▶ Seite
* * * *

Geht man einerseits vom NBL in der heutigen Form aus, so existieren zahlreiche Datensätze, die dem NBL nicht genügen. Andererseits gibt es bereits eine Formulierung des NBL in der Form, dass ihm sämtliche Datensätze genügen.

Das Benfordsche Gesetz gilt insbesondere für Zahlenmaterial, das natürlichen Wachstumsprozessen unterliegt. Dann nämlich verändern sich die Zahlen im Laufe der Zeit und vervielfachen sich. Die erste Position der Mantisse verharrt für ca. 30 % der Zeit auf der 1, 18 % der Zeit auf der 2 usw.: Das entspricht der logarithmischen Verteilung, die das Benfordsche Gesetz vorhersagt, und ist unabhängig von der Zeit, in der eine Vervielfachung erfolgt. Dann beginnt der Zyklus von Neuem bei der 1. Bei einer Momentaufnahme der Preise eines Supermarktes wird man genau diese Verteilung finden, egal wann die Erhebung durchgeführt wird.

Skaleninvarianz

[Bearbeiten | Quelltext bearbeiten]

Mit einer Konstanten multiplizierte Datensätze mit Newcomb-Benford-verteilten Anfangsziffern sind wiederum Benford-verteilt. Eine Multiplikation der Daten mit einer Konstanten entspricht der Addition einer Konstanten zu den Logarithmen. Sofern die Daten hinreichend weit verteilt sind, ändert sich dadurch die Verteilung der Mantissen nicht.

Diese Eigenschaft erklärt unmittelbar, warum in Steuererklärungen, Bilanzen etc., oder allgemein bei Datensätzen, deren Zahlen Geldbeträge darstellen, das Newcomb-Benfordsche Gesetz gilt. Wenn es überhaupt eine universell gültige Verteilung der Anfangsziffern in solchen Datensätzen gibt, dann muss diese Verteilung unabhängig davon sein, in welcher Währung die Daten angegeben werden, und die universelle Verteilung darf sich auch durch Inflation nicht verändern. Beides bedeutet, dass die Verteilung skaleninvariant sein muss. Da die Newcomb-Benfordsche Verteilung die einzige ist, die diese Bedingung erfüllt, muss es sich folglich um diese handeln.

* * * *

▶ Aufgabenziel
Geben Sie den Abschnitt des Textes über das Benfordsche Gesetz, der mit den Worten „Mit einer Konstanten multiplizierte“ beginnt und mit „der Mantissen nicht.“ endet, erneut wieder und tauschen Sie dabei „Multiplikation“ gegen „Vervielfachung“ aus. Die Datensätze stammen aus einer anderen Quelle.

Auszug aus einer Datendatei
* * * *

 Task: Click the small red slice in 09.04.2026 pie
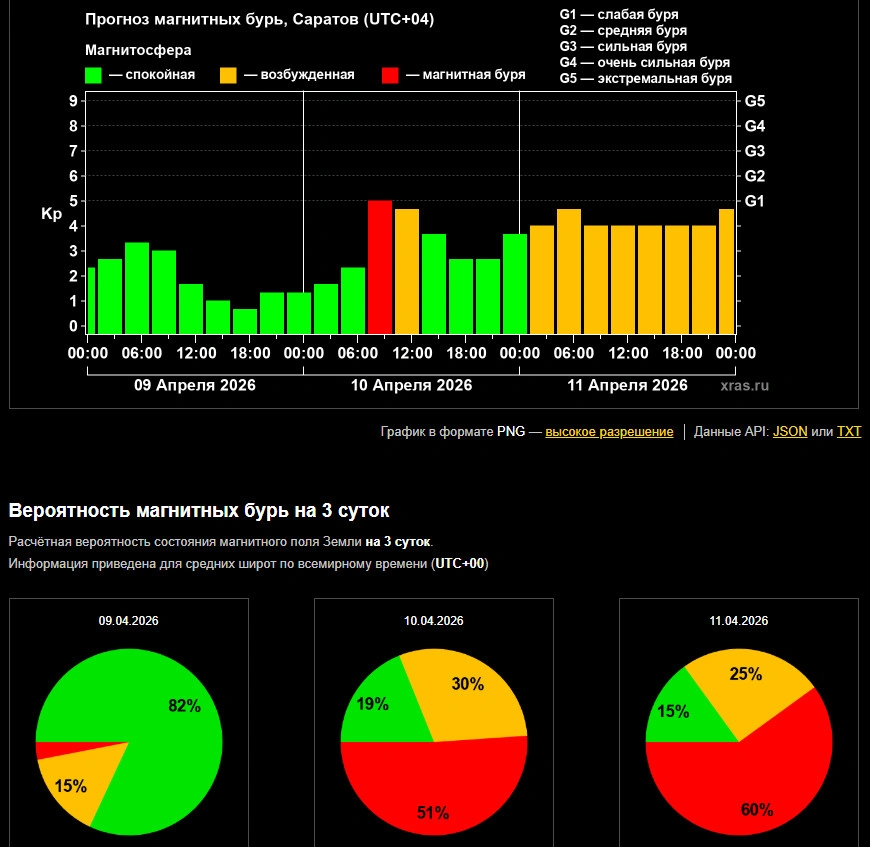tap(50, 751)
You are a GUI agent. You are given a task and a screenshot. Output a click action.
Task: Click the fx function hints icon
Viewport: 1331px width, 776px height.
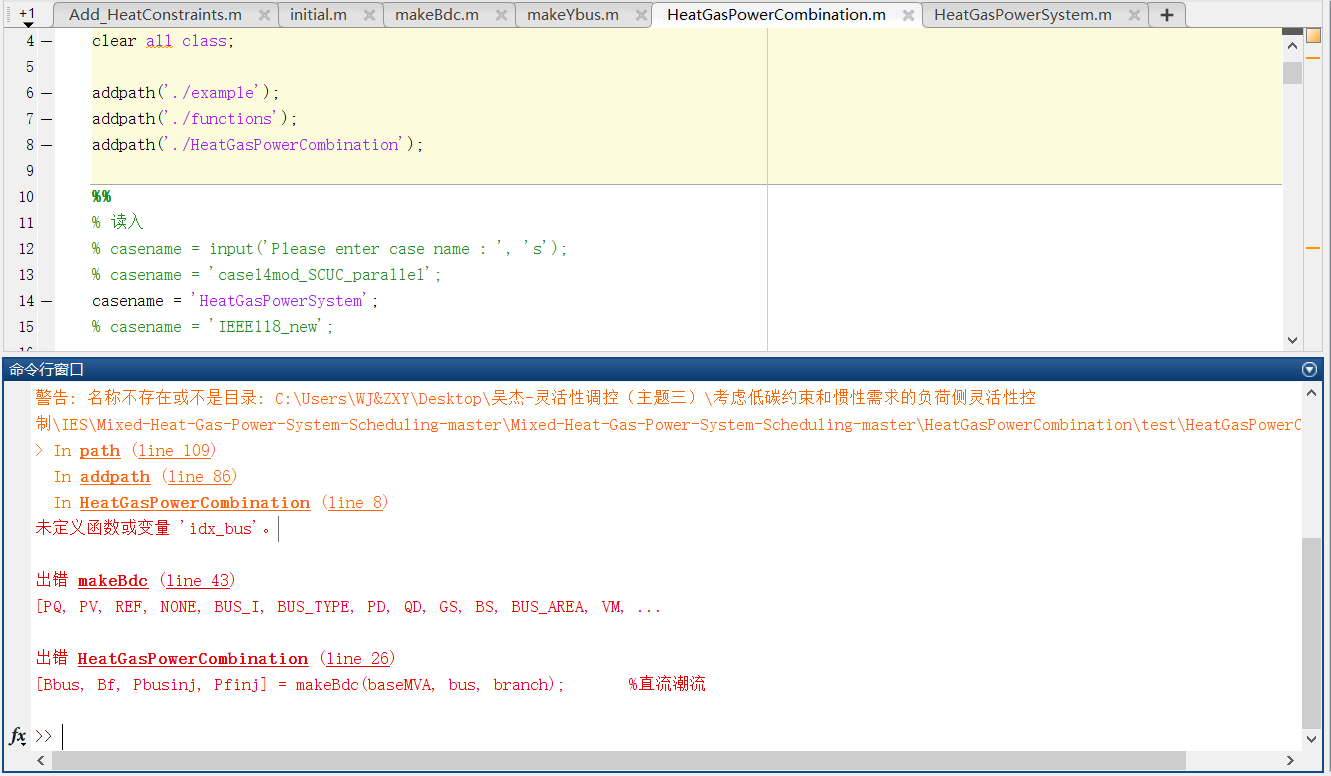point(15,737)
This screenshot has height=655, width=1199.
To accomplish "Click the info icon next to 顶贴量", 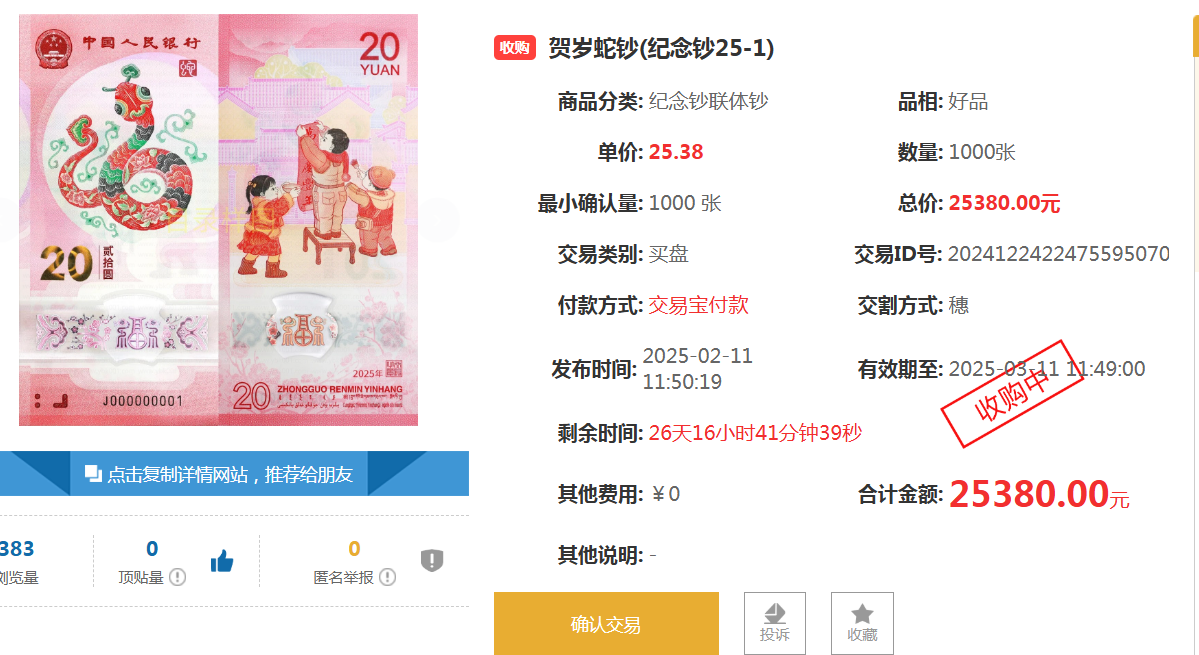I will [177, 577].
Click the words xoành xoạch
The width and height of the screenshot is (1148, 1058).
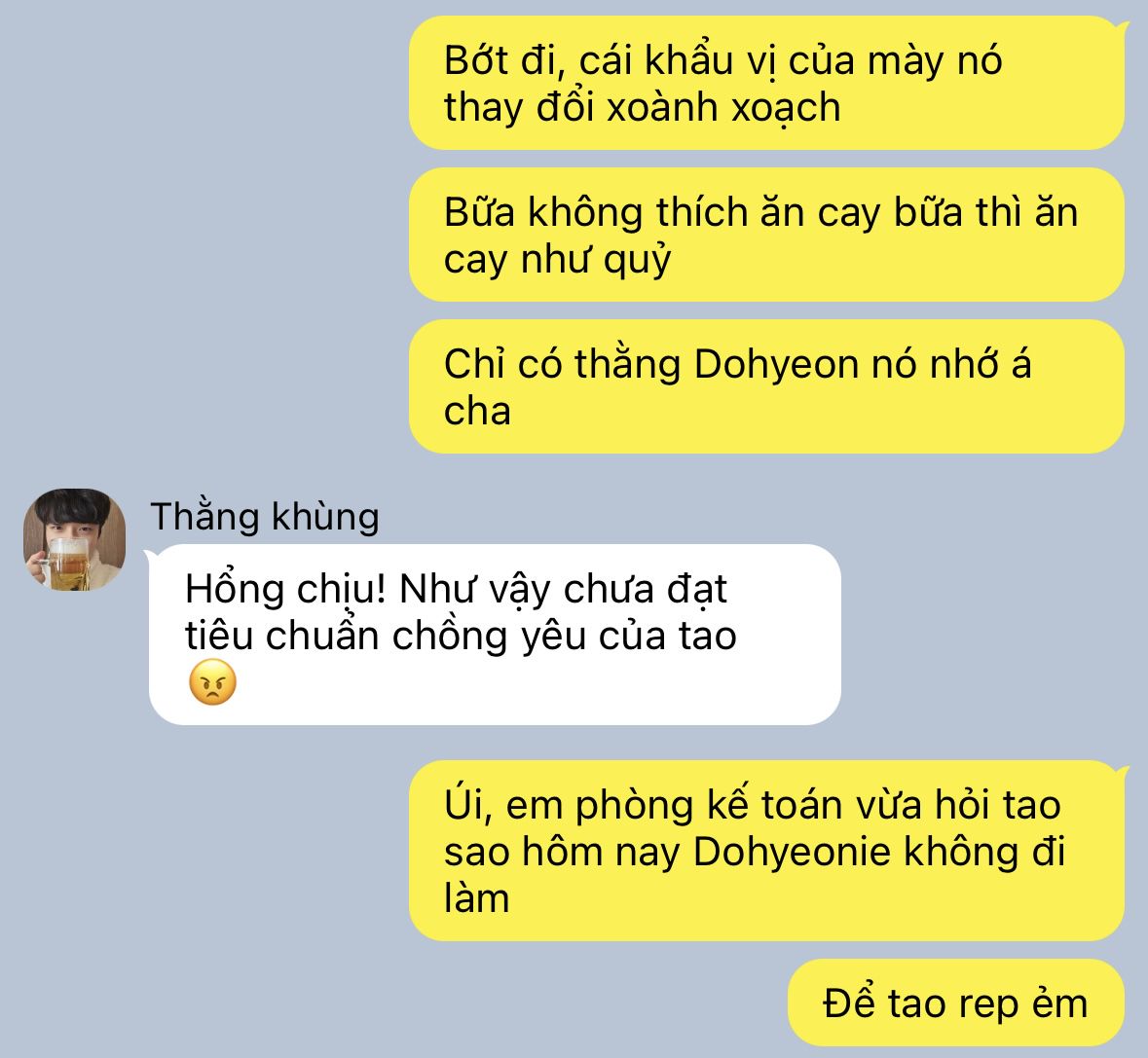(723, 108)
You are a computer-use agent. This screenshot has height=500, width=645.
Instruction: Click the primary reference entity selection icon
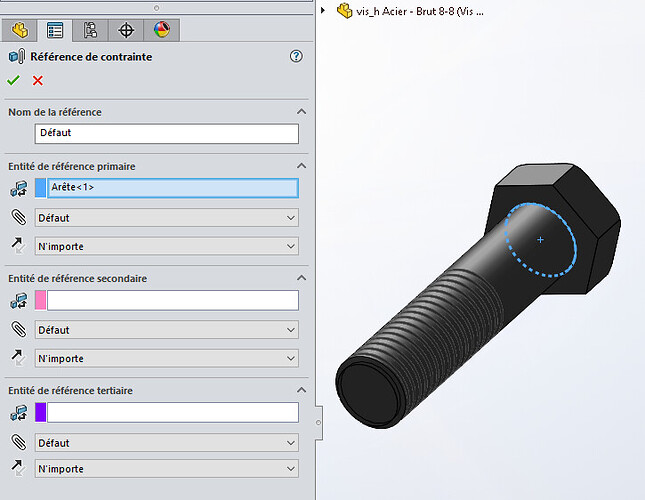pos(18,187)
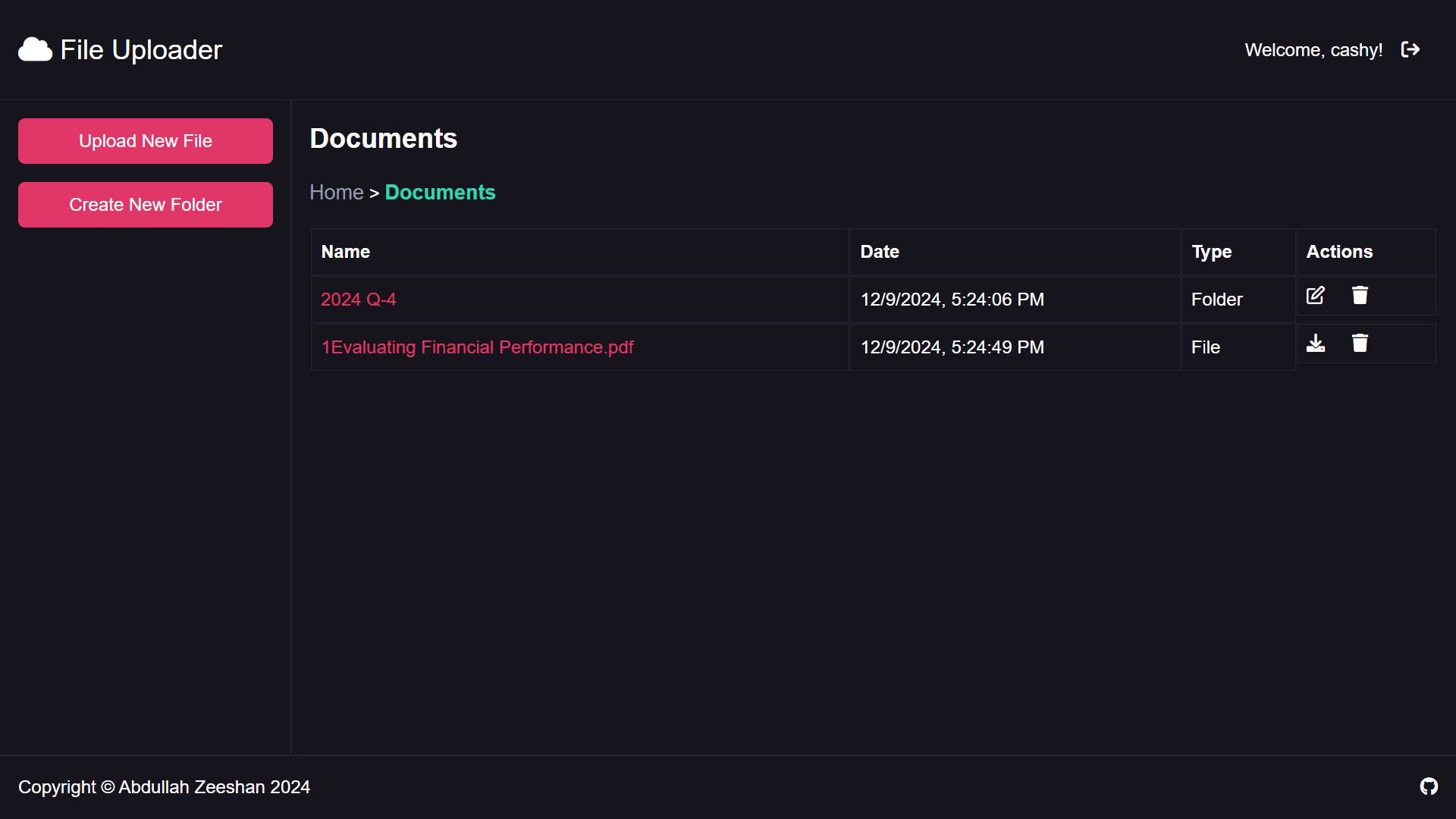Viewport: 1456px width, 819px height.
Task: Open the GitHub icon in footer
Action: [1429, 786]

* * * *

▶ Lösung
Mit einer Konstanten multiplizierte Datensätze mit Newcomb-Benford-verteilten Anfangsziffern sind wiederum Benford-verteilt. Eine Vervielfachung der Daten mit einer Konstanten entspricht der Addition einer Konstanten zu den Logarithmen. Sofern die Daten hinreichend weit verteilt sind, ändert sich dadurch die Verteilung der Mantissen nicht.